After EPA's improper abandonment, a group of environmental organizations filed a FOIA asking for all the documents that EPA relied on to withdraw the rule. Included in the documents were a number of spreadsheets culled from publicly-available state databases and websites that listed the names and addresses of many of these factory farms.

Predictably, NPPC threw a fit when this public information was released to the public. NPPC president R.C. Hunt said he felt "betrayed" by the disclosure. Press statements by NPPC and other industry groups verged on hysteria, invoking empty claims of "ecoterrorism." Their uncontrolled fear mongering stopped just short of asking for the Administration to place the nation on red alert.

Last summer NPPC walked back into the same Minnesota court that sent them back to DC with their tails between their legs in 2000 and asked the judge to issue an order to prevent EPA from disclosing the names and addresses of these industrial facilities, the very same type of information they went into court in 2000 seeking to obtain for themselves.

In their recent filing with the Minnesota court, NPPC suggests that the 8th Circuit's 2000 ruling supports their newly invented position that the disclosure of names and address of industrial farms are disallowed because of "privacy" concerns. But that's not what the court said. It's not names and addresses of farms that the court held to be subject to a "privacy interest," but the checkoff program opinion of hog farmers reflected in the "secret ballot."

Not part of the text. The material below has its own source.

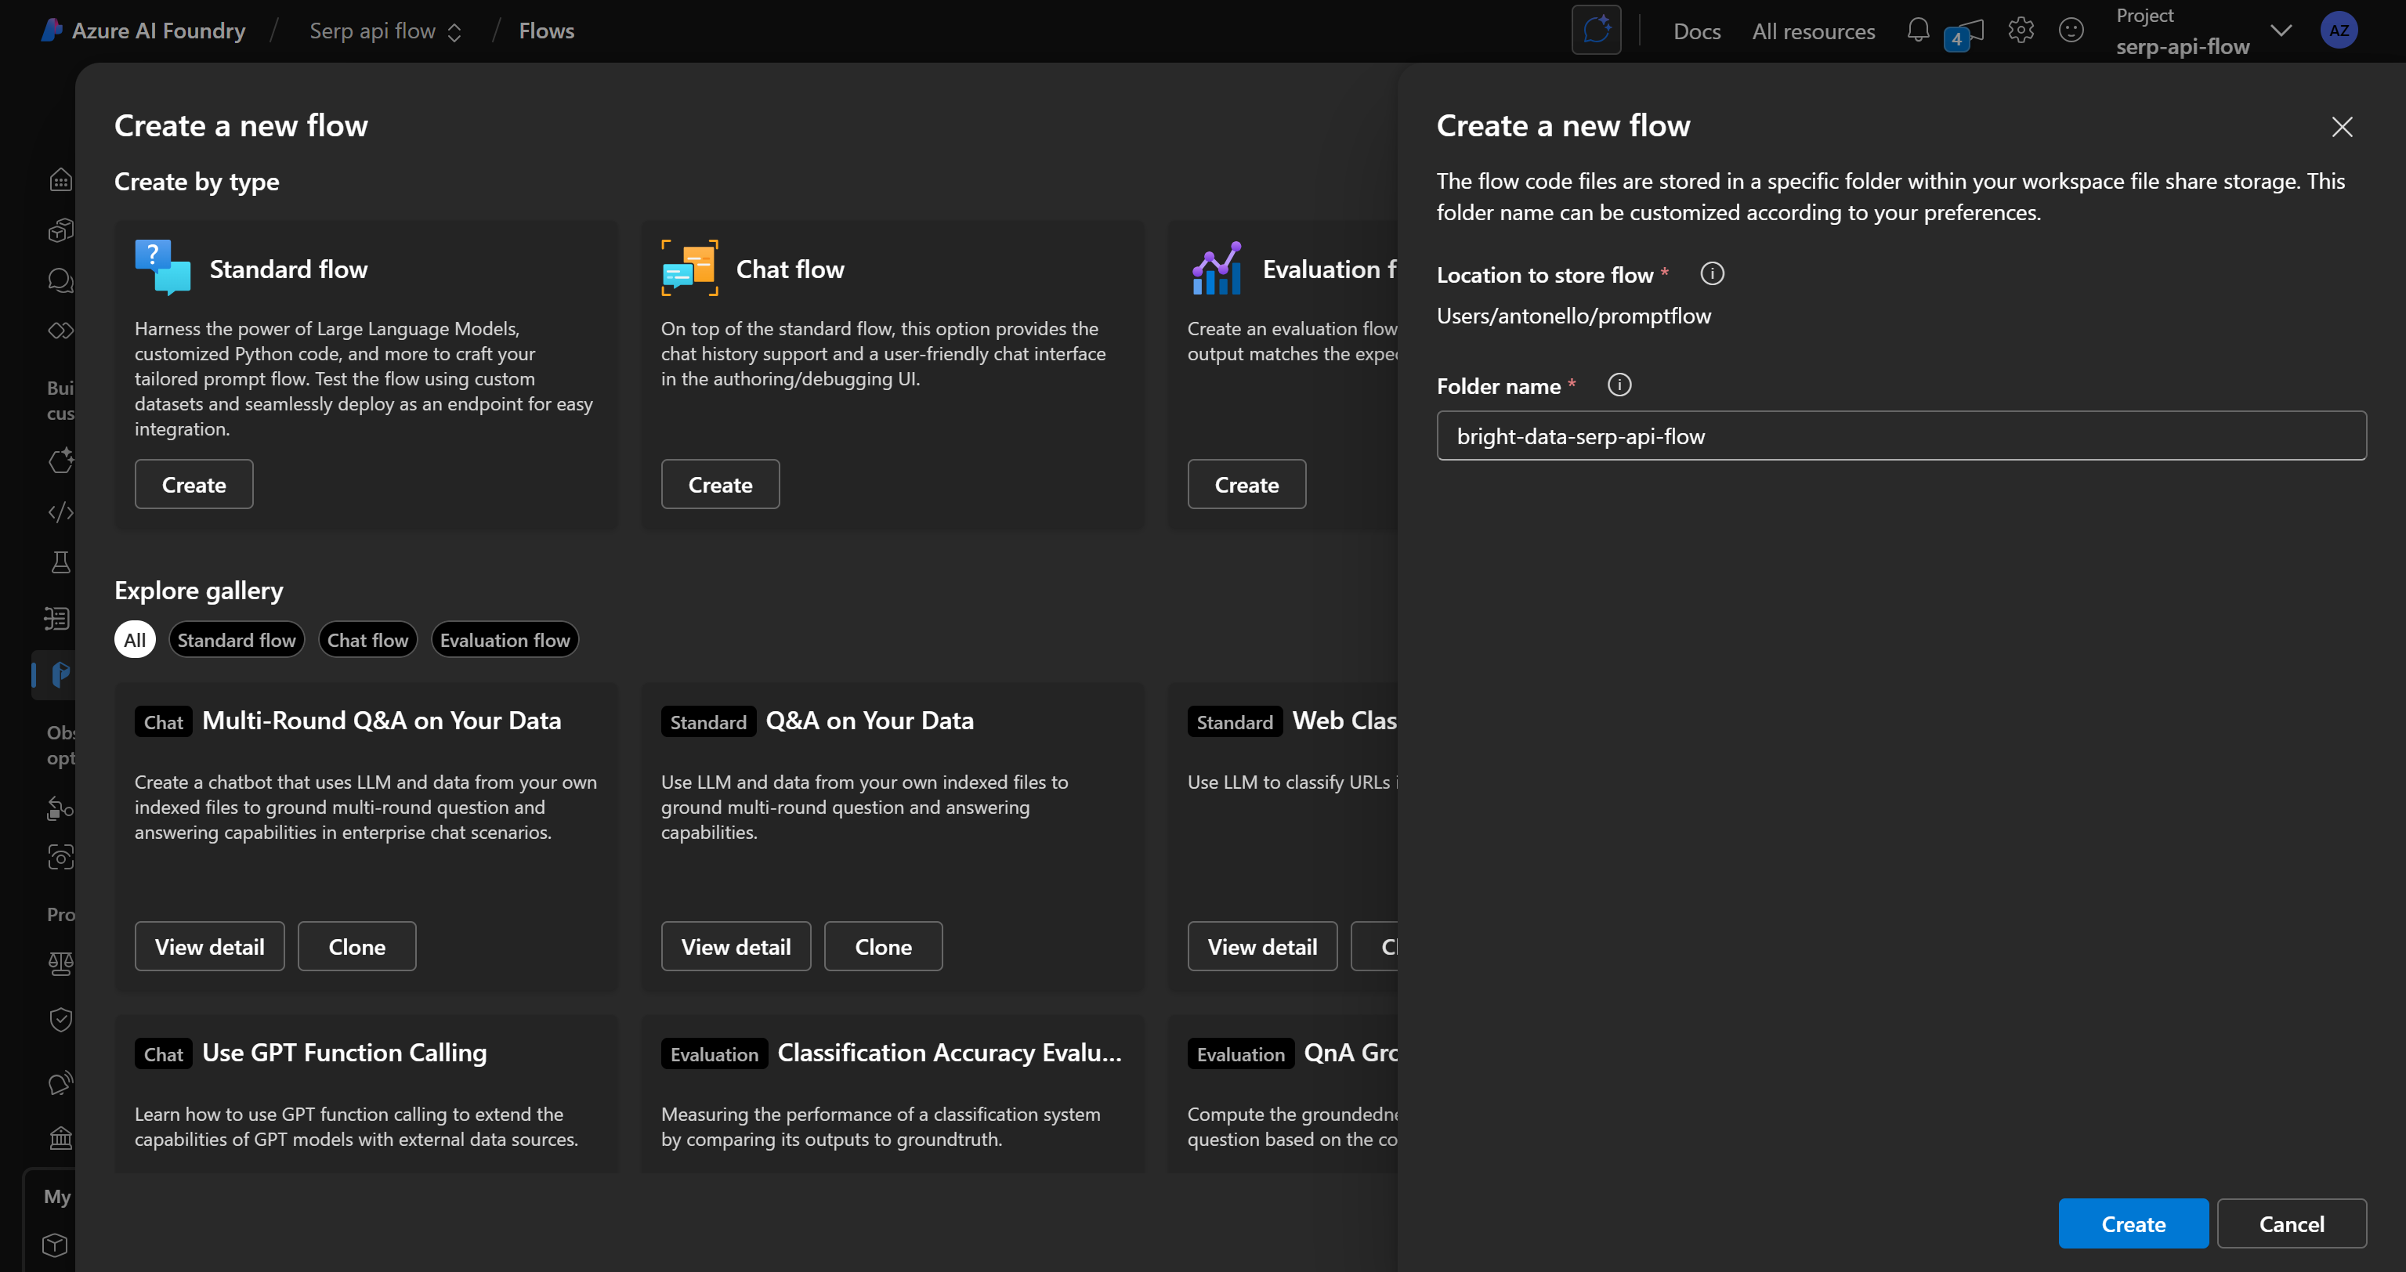Screen dimensions: 2406x1272
Task: Open the settings gear icon
Action: click(2020, 30)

Hypocrisy is nothing new to the meat industry. Industrial agriculture, which relies heavily on federal and state taxpayer subsidies while denouncing any governmental interference in their non-control of their vast pollution problem, literally lives off hypocrisy. Their latest, hypocritical position on farm data disclosure is not based on any noble notion of sanctity of farmers - they proved they don't give a damn about that in 2000. Back in 2000, disclosure was good because they were fighting hog farmers who were threatening their funding, today its bad because they're fighting environmentalists who are concerned about the adverse impact from modern industrial agriculture on our waterways, communities and public health.

And that contradiction tells you where NPPC's real interests lie. It's not about farming, or farmers, or about being responsible and accountable, its is all about using whatever tactic is necessary, including attacking its own base, ignoring the facts and instilling fear to maintain NPPC's funding and political power.